大阪国税局内部情報漏洩贈収賄事件
大阪国税局内部情報漏洩贈収賄事件(おおさかこくぜいきょくないぶじょうほうろうえいぞうしゅうわいじけん)は、大阪国税局関係者が情報流出を巡って贈収賄罪で逮捕された事件。
概要[編集]
2013年8月28日、大阪市西区の飲食店経営会社会社「M」の税務調査をしていた同僚に虚偽の説明をしていた法人税法違反容疑で大阪国税局西税務署の上席国税調査官Tを逮捕、M社の顧問税理士で大阪国税局OBのHを再逮捕した[1]。MはHが顧問を務めている会社だった。大阪地検特捜部によると、二人の逮捕容疑は、2011年7月にM社代表者に売上金から除外した金額を税務調査をしていた国税調査官に少なく答えさせるように共謀したというもの。

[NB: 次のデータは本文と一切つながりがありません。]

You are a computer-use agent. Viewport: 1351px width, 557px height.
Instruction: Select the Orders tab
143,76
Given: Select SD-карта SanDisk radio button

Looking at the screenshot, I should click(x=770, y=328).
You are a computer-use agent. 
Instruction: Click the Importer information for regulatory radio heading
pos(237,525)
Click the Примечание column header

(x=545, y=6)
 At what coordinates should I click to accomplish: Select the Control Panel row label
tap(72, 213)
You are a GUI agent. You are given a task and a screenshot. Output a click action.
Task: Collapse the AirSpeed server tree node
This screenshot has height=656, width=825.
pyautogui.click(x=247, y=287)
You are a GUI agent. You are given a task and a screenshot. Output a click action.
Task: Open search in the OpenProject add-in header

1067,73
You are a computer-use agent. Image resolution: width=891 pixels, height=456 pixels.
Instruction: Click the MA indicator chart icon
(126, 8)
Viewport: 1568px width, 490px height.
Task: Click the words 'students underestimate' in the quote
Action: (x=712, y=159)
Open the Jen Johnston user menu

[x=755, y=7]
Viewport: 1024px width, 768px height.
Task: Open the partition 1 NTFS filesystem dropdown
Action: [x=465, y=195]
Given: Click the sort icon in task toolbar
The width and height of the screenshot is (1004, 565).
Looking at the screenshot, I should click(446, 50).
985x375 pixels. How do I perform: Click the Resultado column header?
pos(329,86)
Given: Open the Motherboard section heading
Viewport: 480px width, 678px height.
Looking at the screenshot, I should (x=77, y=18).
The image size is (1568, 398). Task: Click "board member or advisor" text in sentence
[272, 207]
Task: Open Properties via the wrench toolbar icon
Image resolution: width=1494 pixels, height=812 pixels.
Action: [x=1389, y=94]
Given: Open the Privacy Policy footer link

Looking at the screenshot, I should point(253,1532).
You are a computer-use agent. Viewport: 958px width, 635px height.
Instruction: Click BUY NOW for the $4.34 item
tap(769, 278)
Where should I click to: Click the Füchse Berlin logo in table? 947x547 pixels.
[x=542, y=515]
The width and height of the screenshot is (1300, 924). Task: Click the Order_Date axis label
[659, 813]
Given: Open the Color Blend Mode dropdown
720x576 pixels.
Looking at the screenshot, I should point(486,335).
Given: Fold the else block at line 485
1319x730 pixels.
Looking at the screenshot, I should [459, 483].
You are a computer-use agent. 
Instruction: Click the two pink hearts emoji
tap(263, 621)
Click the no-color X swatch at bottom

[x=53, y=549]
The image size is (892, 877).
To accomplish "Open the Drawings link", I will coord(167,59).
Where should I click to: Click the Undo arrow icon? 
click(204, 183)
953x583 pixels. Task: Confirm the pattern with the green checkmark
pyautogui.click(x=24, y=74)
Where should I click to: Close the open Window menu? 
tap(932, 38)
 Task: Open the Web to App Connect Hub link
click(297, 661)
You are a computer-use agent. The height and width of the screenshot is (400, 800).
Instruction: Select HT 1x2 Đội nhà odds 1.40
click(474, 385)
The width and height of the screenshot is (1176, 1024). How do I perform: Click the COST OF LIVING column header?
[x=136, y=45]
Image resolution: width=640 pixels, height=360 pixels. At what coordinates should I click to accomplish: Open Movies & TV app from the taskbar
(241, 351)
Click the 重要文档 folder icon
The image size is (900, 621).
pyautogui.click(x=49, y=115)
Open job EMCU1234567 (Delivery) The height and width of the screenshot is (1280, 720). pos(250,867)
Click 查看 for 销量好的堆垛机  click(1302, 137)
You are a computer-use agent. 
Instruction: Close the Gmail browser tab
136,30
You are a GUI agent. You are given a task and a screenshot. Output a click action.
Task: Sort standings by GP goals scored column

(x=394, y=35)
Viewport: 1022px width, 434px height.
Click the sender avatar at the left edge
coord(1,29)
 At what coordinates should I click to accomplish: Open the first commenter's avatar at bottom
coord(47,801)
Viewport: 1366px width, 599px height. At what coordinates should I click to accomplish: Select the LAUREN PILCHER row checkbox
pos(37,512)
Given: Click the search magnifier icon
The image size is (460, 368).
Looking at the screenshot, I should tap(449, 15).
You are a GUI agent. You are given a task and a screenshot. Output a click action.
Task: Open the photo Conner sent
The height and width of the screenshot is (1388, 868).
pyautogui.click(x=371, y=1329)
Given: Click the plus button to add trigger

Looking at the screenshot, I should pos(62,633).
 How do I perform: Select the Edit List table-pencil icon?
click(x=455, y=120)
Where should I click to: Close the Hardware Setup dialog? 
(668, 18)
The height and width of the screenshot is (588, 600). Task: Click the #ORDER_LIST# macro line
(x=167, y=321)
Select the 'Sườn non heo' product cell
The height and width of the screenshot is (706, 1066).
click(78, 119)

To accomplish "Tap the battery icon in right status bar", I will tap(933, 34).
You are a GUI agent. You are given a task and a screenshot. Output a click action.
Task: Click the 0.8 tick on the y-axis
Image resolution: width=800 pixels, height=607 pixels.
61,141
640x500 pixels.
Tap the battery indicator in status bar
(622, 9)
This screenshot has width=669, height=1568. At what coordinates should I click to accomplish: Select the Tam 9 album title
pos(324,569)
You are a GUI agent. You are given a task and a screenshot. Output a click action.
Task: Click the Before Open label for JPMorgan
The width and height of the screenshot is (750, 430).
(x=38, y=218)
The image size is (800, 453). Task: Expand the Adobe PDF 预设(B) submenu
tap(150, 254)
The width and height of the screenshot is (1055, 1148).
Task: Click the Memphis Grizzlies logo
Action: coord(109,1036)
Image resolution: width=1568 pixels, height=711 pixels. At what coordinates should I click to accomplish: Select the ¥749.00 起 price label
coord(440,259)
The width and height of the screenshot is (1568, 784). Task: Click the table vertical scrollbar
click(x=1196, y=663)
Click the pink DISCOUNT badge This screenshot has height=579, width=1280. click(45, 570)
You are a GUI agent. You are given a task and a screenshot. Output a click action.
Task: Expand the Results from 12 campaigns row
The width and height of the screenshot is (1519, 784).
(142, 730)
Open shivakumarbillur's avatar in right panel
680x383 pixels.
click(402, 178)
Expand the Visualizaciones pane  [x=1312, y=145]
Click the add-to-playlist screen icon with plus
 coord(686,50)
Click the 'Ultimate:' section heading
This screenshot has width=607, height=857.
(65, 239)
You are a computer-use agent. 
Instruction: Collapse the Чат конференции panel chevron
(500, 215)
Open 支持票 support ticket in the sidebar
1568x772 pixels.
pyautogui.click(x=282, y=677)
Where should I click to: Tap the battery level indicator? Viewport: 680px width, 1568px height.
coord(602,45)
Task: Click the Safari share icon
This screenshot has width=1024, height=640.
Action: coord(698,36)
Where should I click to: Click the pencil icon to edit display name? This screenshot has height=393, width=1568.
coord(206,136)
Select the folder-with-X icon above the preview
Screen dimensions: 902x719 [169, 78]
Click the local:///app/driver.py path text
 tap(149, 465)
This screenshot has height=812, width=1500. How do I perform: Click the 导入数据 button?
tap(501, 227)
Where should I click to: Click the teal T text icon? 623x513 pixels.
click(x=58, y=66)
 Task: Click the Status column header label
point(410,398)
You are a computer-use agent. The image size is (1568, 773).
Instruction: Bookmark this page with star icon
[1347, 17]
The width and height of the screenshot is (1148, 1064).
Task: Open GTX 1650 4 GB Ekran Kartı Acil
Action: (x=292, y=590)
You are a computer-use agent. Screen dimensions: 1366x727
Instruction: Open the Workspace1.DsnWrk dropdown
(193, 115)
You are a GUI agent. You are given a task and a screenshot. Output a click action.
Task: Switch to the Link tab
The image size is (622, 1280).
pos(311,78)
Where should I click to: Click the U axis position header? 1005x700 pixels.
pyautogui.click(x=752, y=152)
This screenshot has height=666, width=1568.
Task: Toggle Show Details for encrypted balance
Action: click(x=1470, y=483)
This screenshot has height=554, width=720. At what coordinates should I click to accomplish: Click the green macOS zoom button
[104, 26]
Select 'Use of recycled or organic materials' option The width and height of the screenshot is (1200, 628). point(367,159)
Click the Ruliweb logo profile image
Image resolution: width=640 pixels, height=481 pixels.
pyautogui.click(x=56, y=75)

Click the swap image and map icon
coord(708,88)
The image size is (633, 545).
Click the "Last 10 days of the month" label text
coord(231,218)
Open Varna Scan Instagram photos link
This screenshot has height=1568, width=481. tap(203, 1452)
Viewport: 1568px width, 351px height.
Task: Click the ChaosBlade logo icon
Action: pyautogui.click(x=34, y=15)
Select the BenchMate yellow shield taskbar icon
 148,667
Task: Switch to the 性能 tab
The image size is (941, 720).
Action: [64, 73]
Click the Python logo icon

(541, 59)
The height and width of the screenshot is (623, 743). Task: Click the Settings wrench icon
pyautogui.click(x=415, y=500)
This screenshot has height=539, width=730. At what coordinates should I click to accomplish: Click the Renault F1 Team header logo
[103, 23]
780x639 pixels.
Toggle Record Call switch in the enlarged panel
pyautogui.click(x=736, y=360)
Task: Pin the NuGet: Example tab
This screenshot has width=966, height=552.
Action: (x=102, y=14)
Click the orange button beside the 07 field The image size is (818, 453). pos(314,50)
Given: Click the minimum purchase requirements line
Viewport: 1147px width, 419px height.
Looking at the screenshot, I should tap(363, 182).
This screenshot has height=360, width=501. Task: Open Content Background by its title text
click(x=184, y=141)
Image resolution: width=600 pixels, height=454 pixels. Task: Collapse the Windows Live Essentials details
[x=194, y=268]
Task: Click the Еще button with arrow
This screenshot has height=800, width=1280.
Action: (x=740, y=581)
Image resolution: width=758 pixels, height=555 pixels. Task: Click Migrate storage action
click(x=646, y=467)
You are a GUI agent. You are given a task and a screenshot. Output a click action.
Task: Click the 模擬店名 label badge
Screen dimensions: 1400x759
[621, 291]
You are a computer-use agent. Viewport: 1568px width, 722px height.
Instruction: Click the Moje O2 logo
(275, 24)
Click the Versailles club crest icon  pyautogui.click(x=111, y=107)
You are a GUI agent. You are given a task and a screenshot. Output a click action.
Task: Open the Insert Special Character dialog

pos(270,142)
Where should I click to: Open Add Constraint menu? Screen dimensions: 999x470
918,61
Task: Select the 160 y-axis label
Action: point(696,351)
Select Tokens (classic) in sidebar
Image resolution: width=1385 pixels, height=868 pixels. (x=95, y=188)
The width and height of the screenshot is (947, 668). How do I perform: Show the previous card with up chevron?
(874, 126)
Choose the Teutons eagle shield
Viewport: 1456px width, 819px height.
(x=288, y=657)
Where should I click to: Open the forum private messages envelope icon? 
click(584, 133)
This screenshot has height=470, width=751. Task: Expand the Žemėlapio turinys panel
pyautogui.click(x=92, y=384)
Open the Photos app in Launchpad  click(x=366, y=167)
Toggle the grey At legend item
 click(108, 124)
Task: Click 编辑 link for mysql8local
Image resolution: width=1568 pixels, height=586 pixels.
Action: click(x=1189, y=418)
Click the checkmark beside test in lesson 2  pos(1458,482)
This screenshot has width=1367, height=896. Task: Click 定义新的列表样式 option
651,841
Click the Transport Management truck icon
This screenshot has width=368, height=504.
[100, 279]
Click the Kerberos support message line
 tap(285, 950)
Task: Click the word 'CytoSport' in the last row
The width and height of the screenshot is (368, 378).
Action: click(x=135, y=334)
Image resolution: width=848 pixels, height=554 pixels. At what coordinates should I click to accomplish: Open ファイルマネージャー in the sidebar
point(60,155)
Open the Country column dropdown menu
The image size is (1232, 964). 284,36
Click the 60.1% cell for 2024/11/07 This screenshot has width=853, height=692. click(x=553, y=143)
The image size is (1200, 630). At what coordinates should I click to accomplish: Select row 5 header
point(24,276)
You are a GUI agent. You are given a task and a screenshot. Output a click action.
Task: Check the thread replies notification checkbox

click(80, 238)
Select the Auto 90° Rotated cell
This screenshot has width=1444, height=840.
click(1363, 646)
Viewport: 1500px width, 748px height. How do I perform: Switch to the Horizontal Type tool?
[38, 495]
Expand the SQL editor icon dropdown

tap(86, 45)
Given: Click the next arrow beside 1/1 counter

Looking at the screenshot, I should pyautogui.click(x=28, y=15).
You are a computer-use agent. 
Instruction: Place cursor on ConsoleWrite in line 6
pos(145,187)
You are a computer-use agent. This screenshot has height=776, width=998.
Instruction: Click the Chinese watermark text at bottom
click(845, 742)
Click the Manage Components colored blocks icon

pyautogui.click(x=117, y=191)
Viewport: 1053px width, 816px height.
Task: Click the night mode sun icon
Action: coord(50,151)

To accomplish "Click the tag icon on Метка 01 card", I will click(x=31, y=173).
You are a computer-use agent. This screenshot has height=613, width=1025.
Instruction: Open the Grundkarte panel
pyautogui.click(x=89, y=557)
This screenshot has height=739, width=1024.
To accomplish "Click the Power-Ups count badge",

その後、Tは2013年9月18日に脱税指南の法人税法違反罪でHと共に起訴される。Tは税務調査の日程をHに漏らした国家公務員法違反の疑いでも再逮捕され、2013年10月4日にはHに税務調査日程を漏らして現金100万円を受け取った加重収賄容疑で三回目の再逮捕をされる(Hは贈賄容疑で再逮捕)[2]。
T[編集]
最終的に2011年7月にHと共にM社代表に脱税を指南した法人税法違反(虚偽答弁)、Hが顧問を務める会社の税務調査の日程を漏らした国家公務員法違反(守秘義務)、前二つの事件の見返りとして2011年9月10日頃に現金120万円を受け取った加重収賄の3つの罪で起訴された。Tは録音・録画を一部実施した可視化の捜査段階で起訴内容を認めていたが、否認に転じた[3]。
H[編集]
Hは別件となる2013年3月5日には記帳代行業のNと会社役員のOのと共謀して法人所得約1億円を隠して法人税約3100万円を免れたとされる事件などでも起訴されている。
裁判経過[編集]
Tの裁判[編集]
初公判で検察側は2011年9月10日頃にHが顧問を務める企業に税務調査日程を漏らして現金120万円を受け取ったとした。さらにTはHの事務所を訪ねて飲食をし、顧問先の情報を伝えることで一回当たり数万円を受け取っていたと主張[4]。弁護側は、現金授受が行われたとされる日には来客が多く、「現金の受け渡しは不自然」として無罪を主張した[5]。Hからは金を借りたことがあるだけで、それも検察側が指摘している時期とは異なるとした。